As we have all seen in our careers, patients often have multiple diseases when they present for an evaluation. Some of these diseases may be systemic, and we need to be aware of the implications of those diseases on the patient’s eye health. Other times, those additional diseases may in fact be ophthalmic diseases that can cloud the clinical picture of the disease process that we are monitoring. A good example of this is in the case below.
This particular patient has a long-standing history of primary open-angle glaucoma (POAG) that I have been treating for many years. As with patients of increasing age, comorbid diseases can play a role in making it more difficult to monitor their glaucoma. It so happens that along with this patient’s history of hypertension and hyperlipidemia, he also developed a small branch retinal artery occlusion (BRAO). We know the effects of acute retinal artery occlusions can cause abrupt change in the patient’s vision, which is often the reason they present to the office on an urgent basis. But also keep in mind the structural aftermath of changes that occur in these eyes with loss of retinal tissue diffusely in the area supplied by the particular artery.
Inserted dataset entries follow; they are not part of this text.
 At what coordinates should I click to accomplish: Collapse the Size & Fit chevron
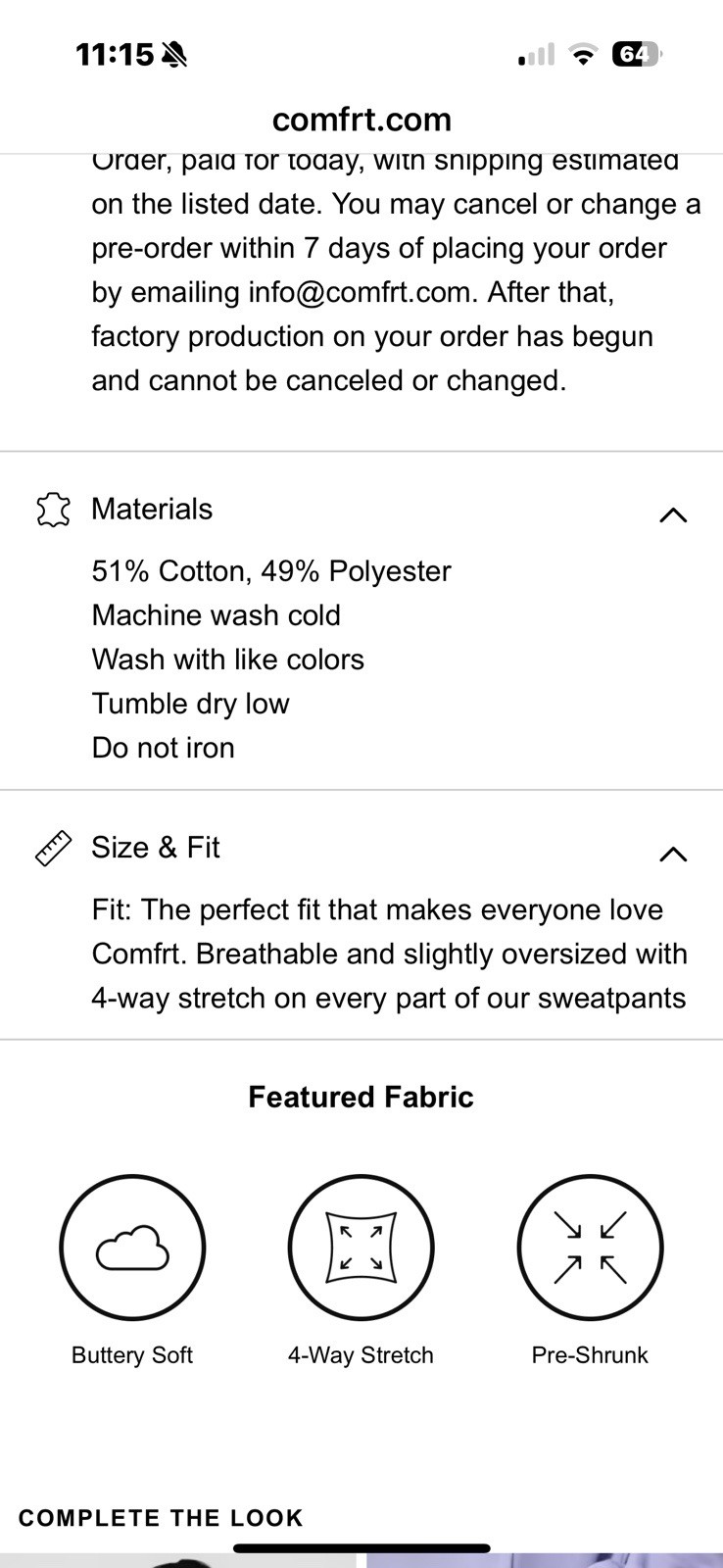pyautogui.click(x=673, y=854)
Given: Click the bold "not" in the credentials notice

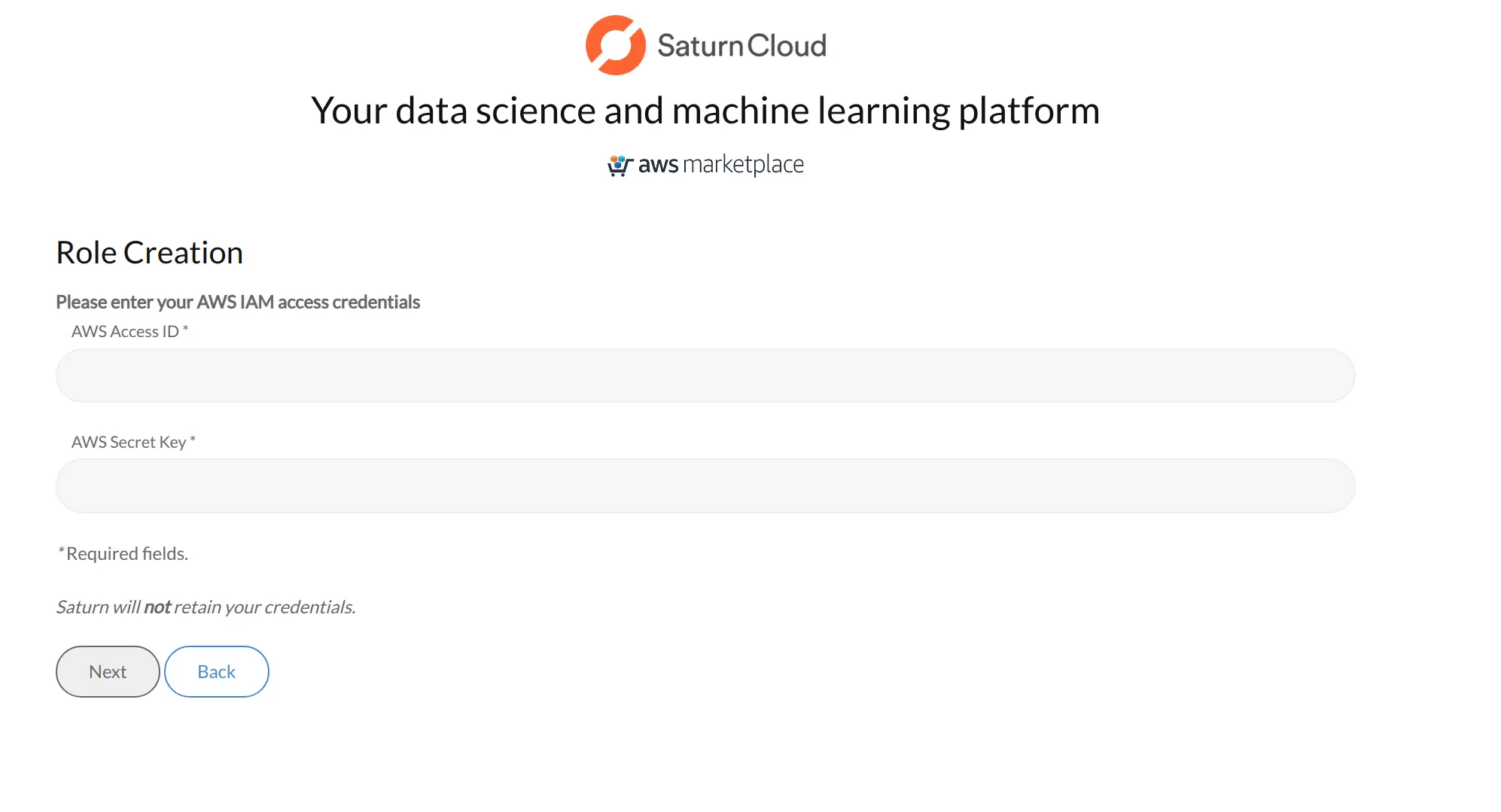Looking at the screenshot, I should 157,607.
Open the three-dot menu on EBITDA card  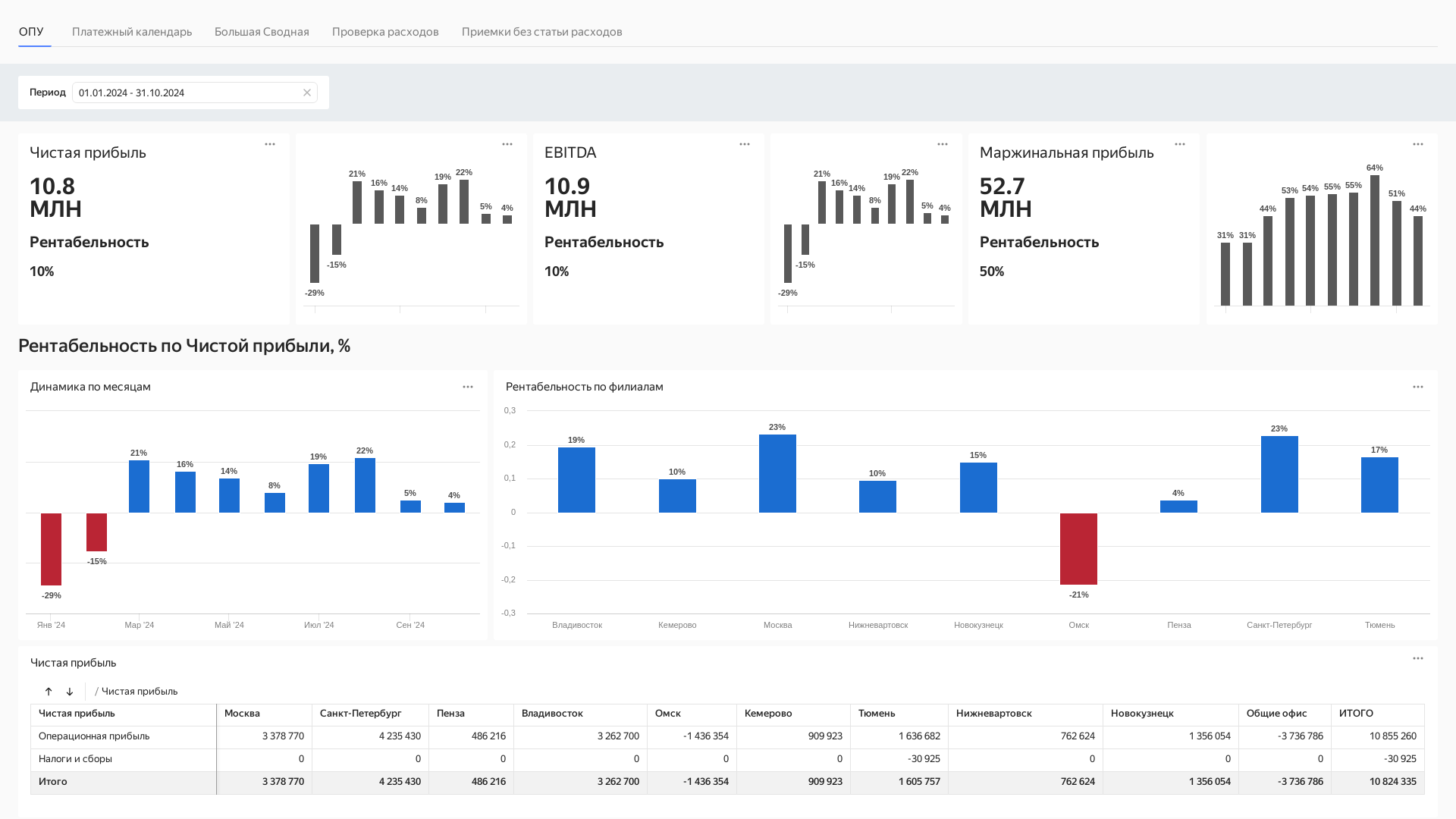pos(745,144)
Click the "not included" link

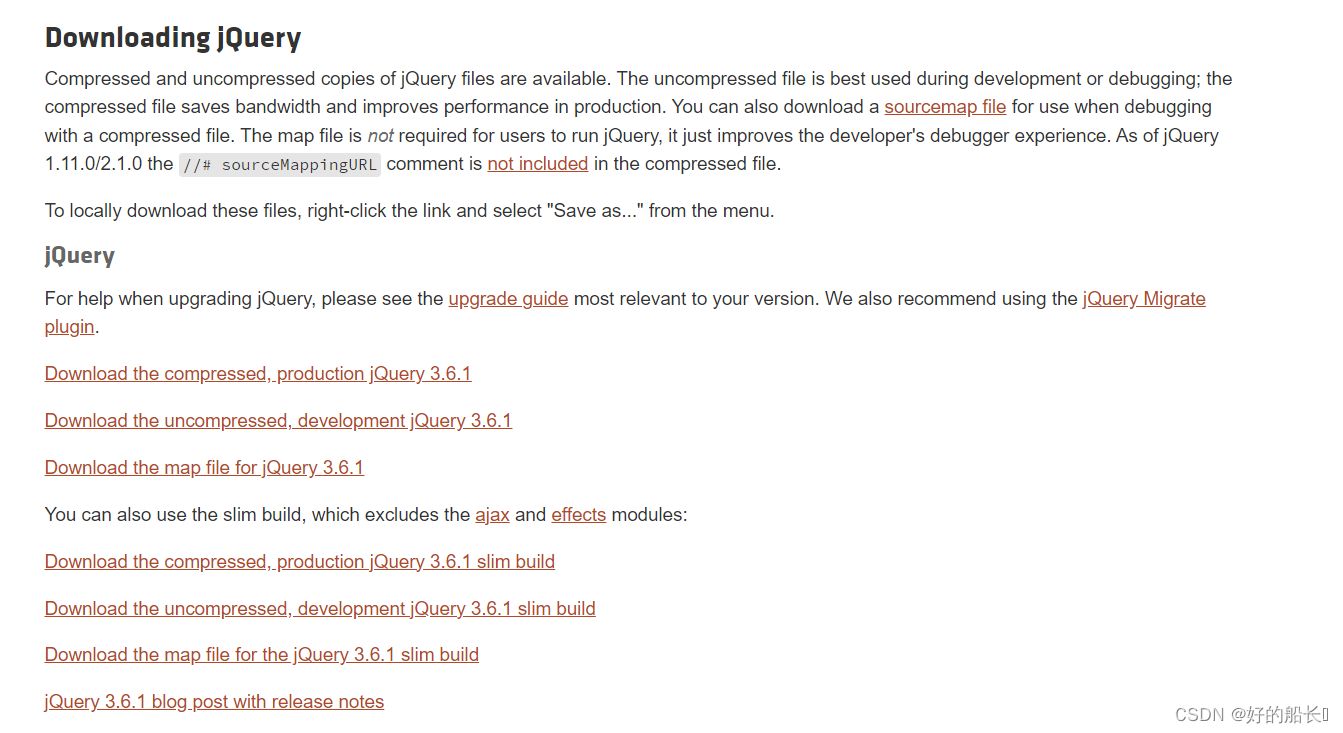(538, 163)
One of the many advantages of the Spectralis OCT in the management of glaucoma is the GMPE software, which facilitates looking at and analyzing several different anatomic areas that are affected by glaucoma. With this glaucoma software, several different size diameter retinal nerve fiber layer (RNFL) scans can be evaluated, as well as the neuroretinal rim itself, as measured by the Bruch's membrane opening minimum rim width (BMO-MRW) scans. Furthermore, there is ample evidence that glaucomatous damage can be seen in the macular ganglion cell layer. For these reasons, when I am evaluating a patient with glaucoma, I will always look at all three areas closely. I’m looking for subtle deterioration, especially since this can occur in only one or two areas scanned. Significant progressive structural damage will eventually manifest as changes in all three areas, but subtle disease progression may occur only in one area.
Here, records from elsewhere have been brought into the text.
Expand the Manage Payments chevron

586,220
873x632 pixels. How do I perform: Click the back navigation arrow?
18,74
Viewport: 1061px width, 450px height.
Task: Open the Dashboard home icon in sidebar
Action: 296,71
In Figure 1, we see the macular ganglion cell scan of this patient, taken 6 months after the initial BRAO. Note in the scan that the relative paucity of the ganglion cell layer (GCL) thickness secondary to the infarct. In fact, you can clearly see where the BRAO caused damage; this was a macular twig artery occlusion, originating from the superior arcade and extending inferiorly to the temporal fovea. While prior to the BRAO we would have been able to use the macular GCL scans to monitor for progression of the glaucoma, now that we are 6 months post BRAO event, we’ve lost some of the ability to use the GCL scan in this eye to monitor for worsening glaucoma. You can, though, continue to use the GCL format in this eye to monitor for progression of the glaucoma in the inferior hemisphere, but in reality, we have lost about 50% of the usefulness of this scan due to the artery occlusion.
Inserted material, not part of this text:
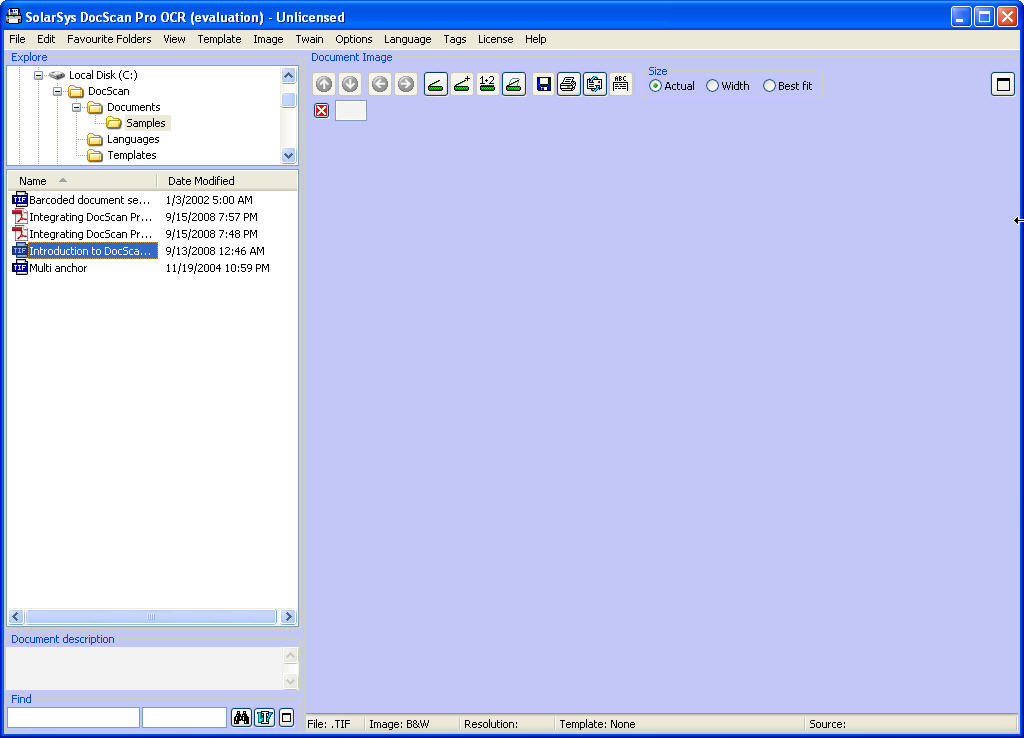This screenshot has width=1024, height=738.
Task: Click inside the Find text field
Action: pyautogui.click(x=72, y=717)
In Figure 2, you can readily see the loss of the retinal tissue temporal to the fovea in the selected B scan, secondary to the artery occlusion.

So, if we have a confounding event affecting our ability to evaluate the GCL in this eye, what tools do we have left to ascertain stability or progression of glaucoma? This is where the Glaucoma Module Premium Edition software comes in, where we can specifically evaluate several different circumpapillary RNFL scans and evaluate the neuroretinal rim itself for changes over time.
Notice in Figure 3 that we can evaluate the 3.5 mm diameter RNFL circle scan for glaucomatous damage. Also in Figure 3, there are two other larger diameter circle scans that can be evaluated, though I would be cautious using the largest 4.7 mm scan simply because that scan is far enough away from the optic nerve that it may show damage from the artery occlusion as well.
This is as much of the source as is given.